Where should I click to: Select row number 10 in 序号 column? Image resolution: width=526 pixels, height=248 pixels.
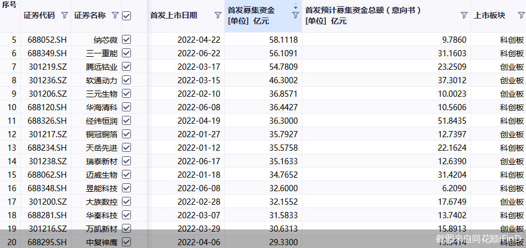pyautogui.click(x=13, y=107)
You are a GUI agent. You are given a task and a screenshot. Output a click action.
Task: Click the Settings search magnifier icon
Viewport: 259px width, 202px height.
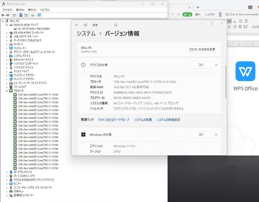click(116, 25)
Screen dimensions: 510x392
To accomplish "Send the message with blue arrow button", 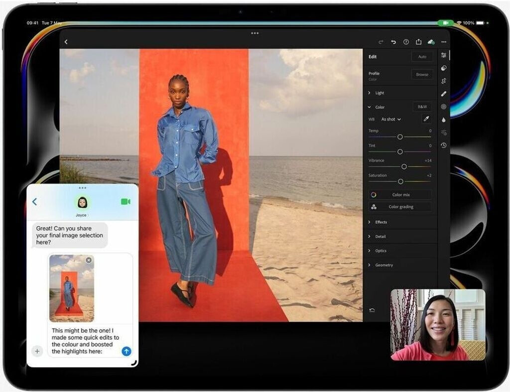I will (127, 351).
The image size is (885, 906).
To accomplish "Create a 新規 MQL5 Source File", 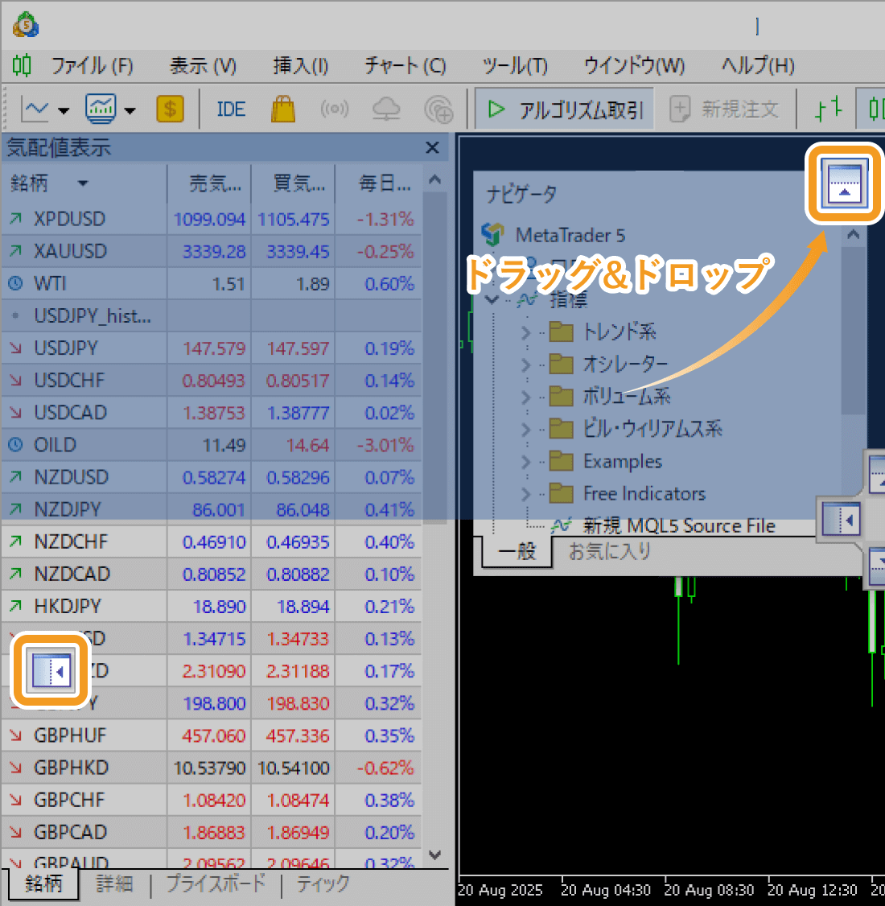I will point(680,525).
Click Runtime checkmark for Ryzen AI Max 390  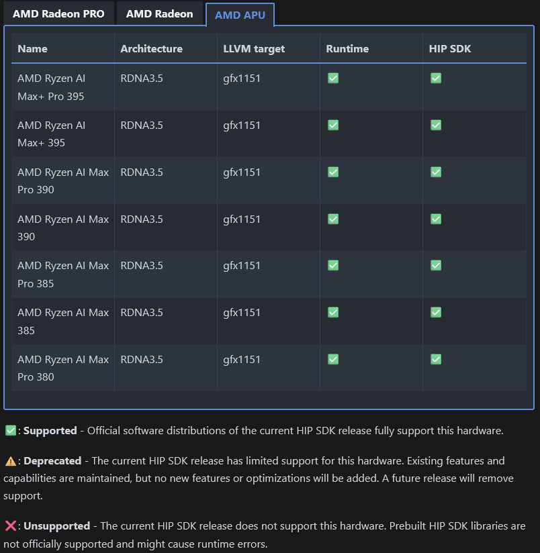tap(333, 219)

● ● ● ● ● ● ●

Your answer should be the lines from the first record down to the line containing "Screen dimensions: 510x392", restated exactly, with no pictures.

Where should I click to: Select row number 10 in 序号 column? Image resolution: width=526 pixels, height=248 pixels.
pyautogui.click(x=13, y=107)
You are a GUI agent. You are given a task and a screenshot. Output a click action.
Task: Click the Settings search magnifier icon
Viewport: 259px width, 202px height.
click(116, 25)
Screen dimensions: 510x392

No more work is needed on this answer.